Output the line that contains "The width and height of the screenshot is (495, 891)." together with each line after it, through the final line of the listing below, word for word; omit pictures.

Top of DATA SUPPLIED

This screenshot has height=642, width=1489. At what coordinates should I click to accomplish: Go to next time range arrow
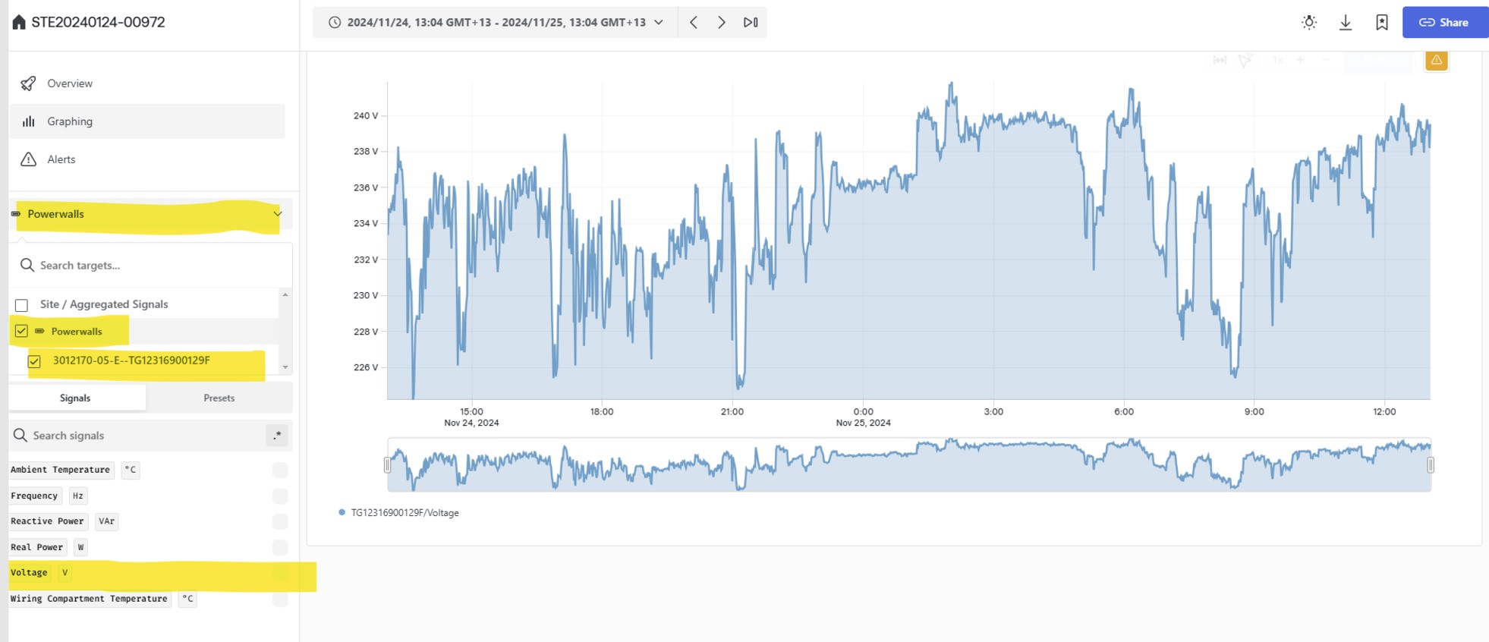point(722,23)

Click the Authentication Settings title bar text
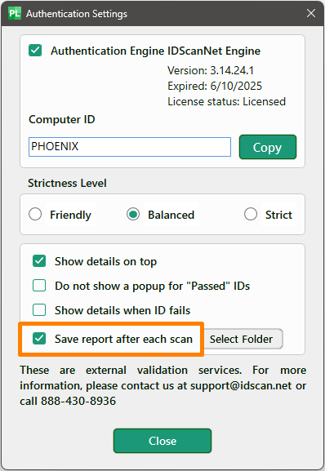coord(77,14)
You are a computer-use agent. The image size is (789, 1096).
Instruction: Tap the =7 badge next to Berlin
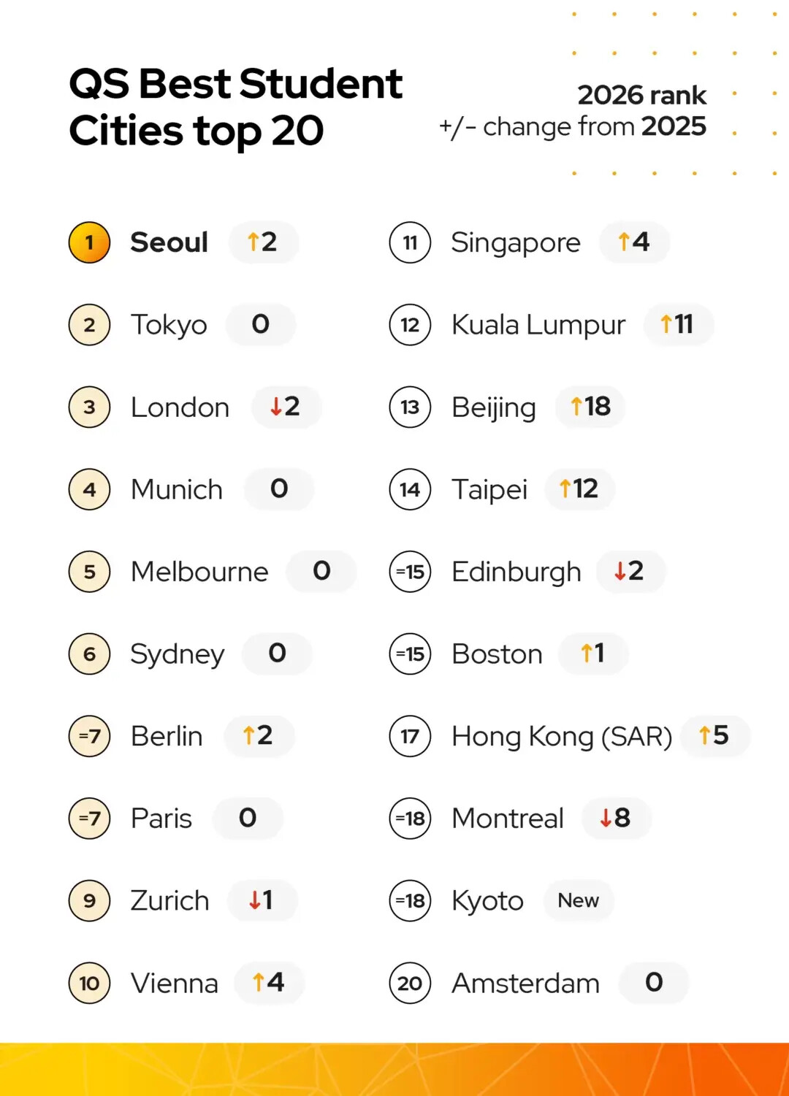pos(89,736)
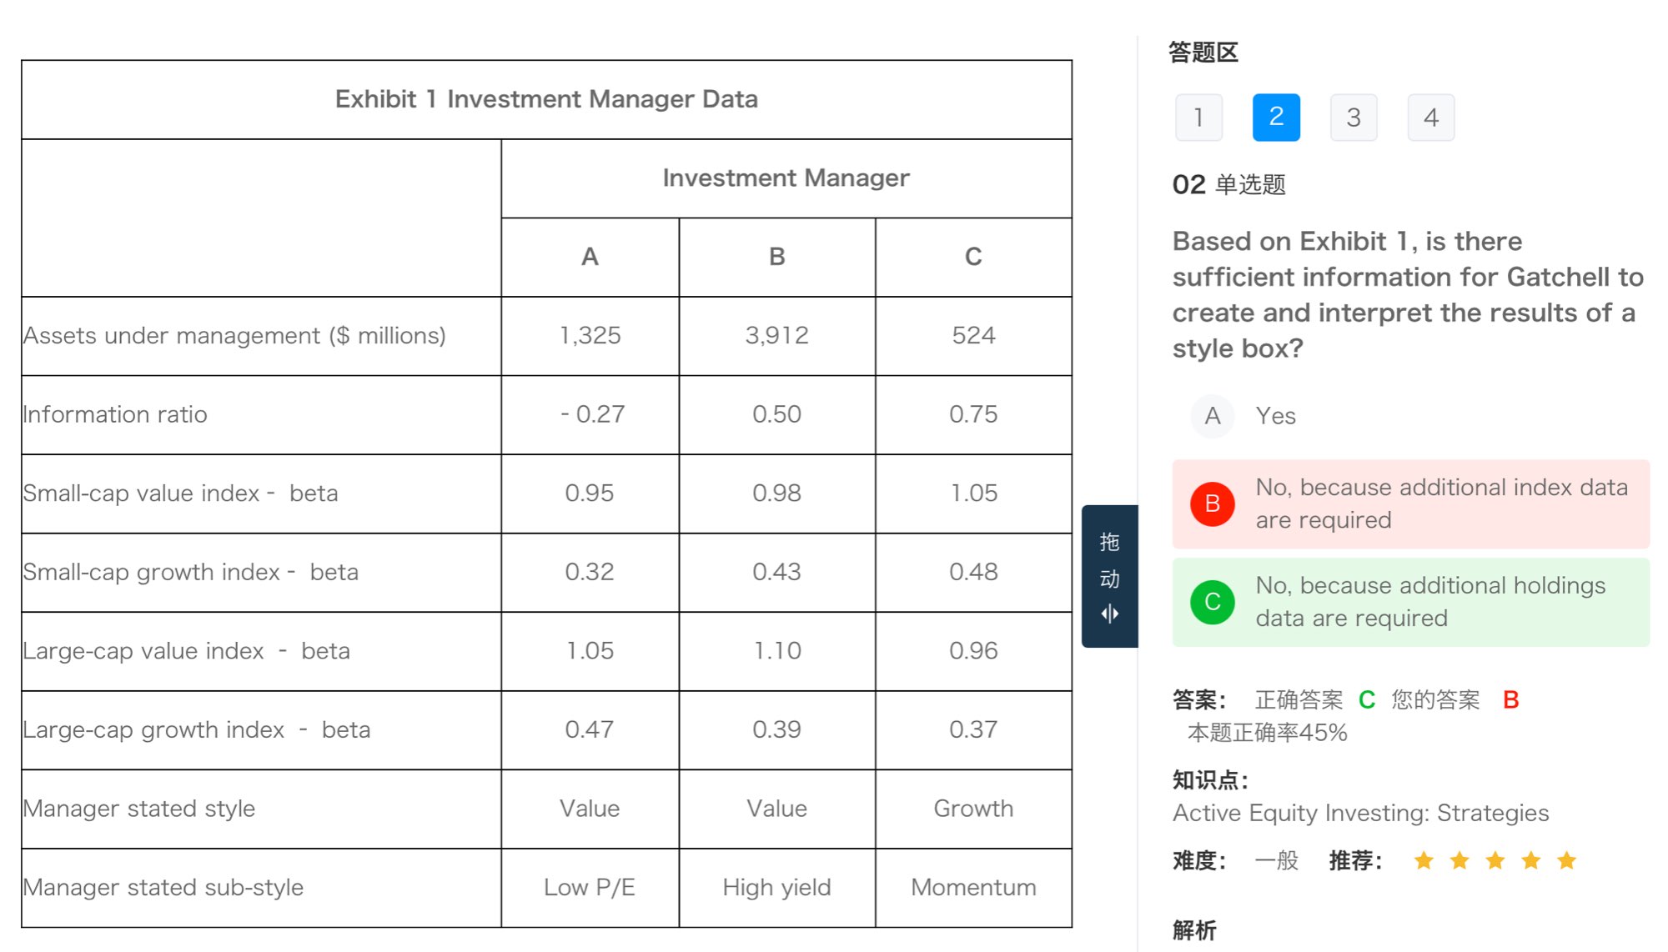Jump to question 4 tab
This screenshot has height=952, width=1668.
[x=1431, y=118]
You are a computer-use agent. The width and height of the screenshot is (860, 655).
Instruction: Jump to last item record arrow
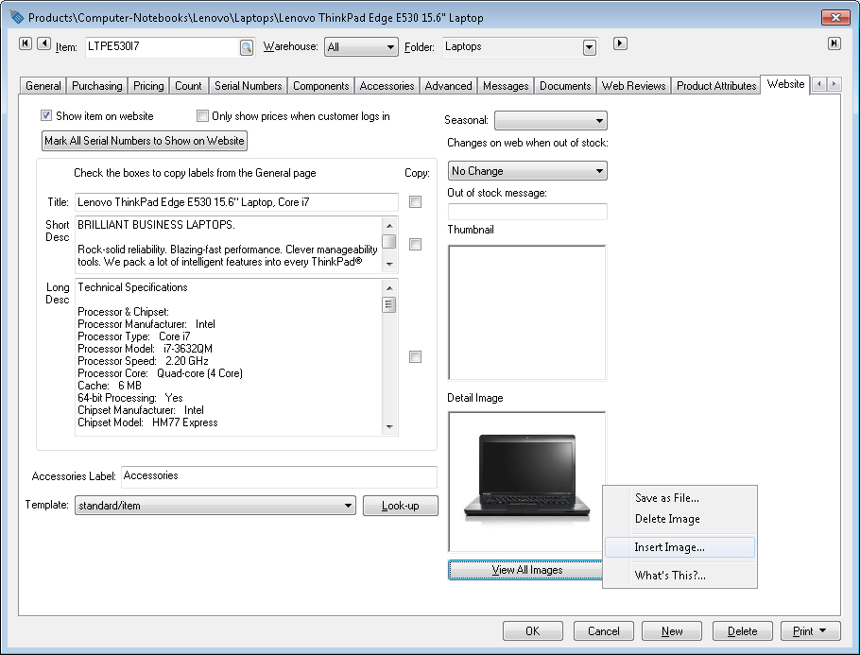coord(834,43)
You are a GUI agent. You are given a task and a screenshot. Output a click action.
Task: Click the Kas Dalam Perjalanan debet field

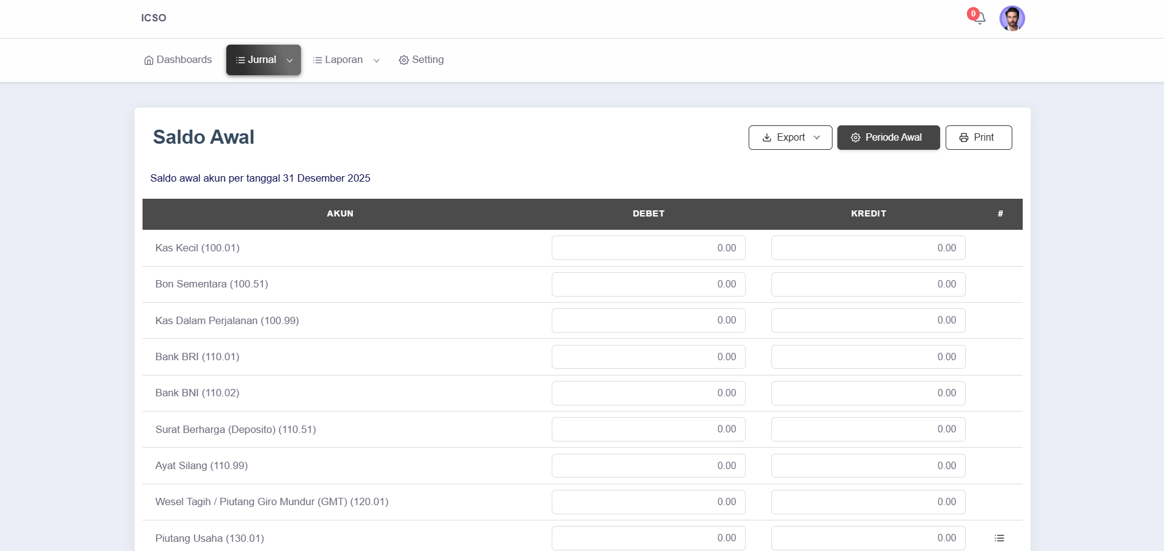pyautogui.click(x=648, y=320)
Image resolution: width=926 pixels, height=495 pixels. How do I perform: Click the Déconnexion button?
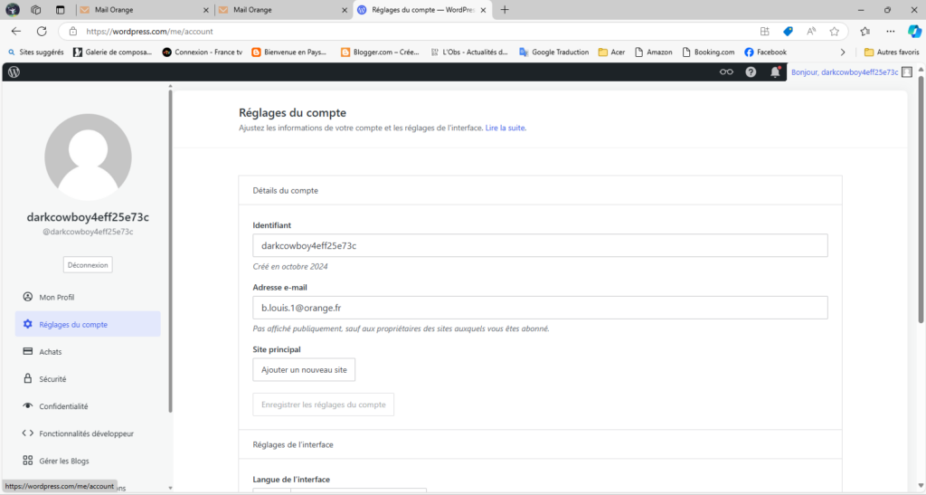[88, 265]
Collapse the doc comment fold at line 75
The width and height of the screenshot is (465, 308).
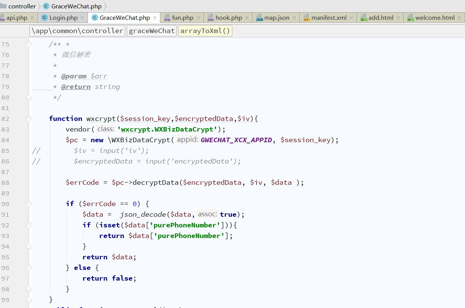29,44
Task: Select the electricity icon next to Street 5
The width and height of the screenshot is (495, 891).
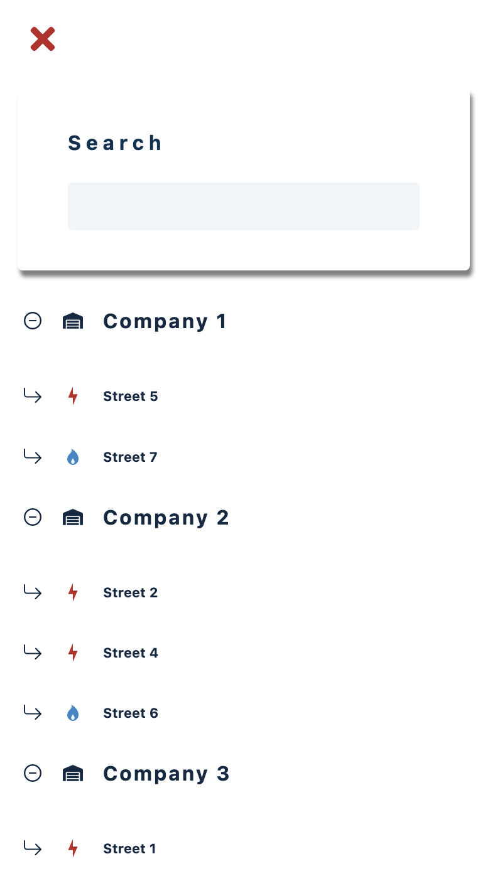Action: [x=73, y=395]
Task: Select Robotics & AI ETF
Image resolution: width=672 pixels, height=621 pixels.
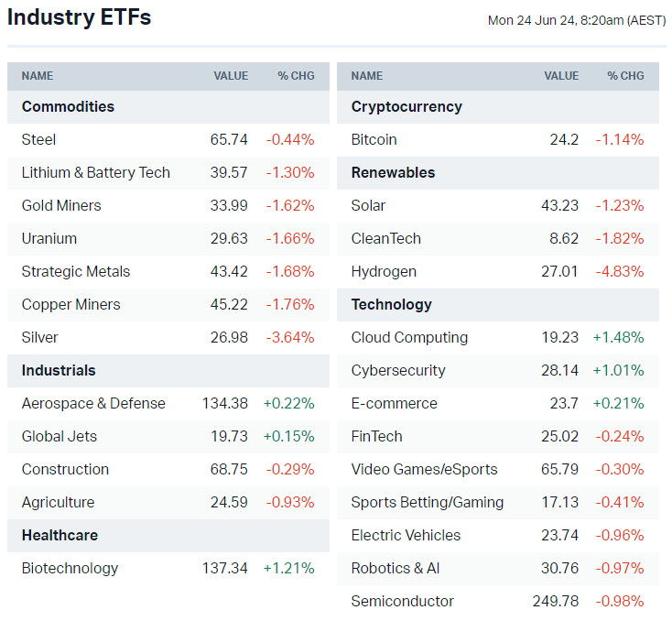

Bottom of DATA SUPPLIED

ANSWER SPACE
The width and height of the screenshot is (495, 891).
Action: [x=73, y=395]
Task: Select Robotics & AI ETF
Image resolution: width=672 pixels, height=621 pixels.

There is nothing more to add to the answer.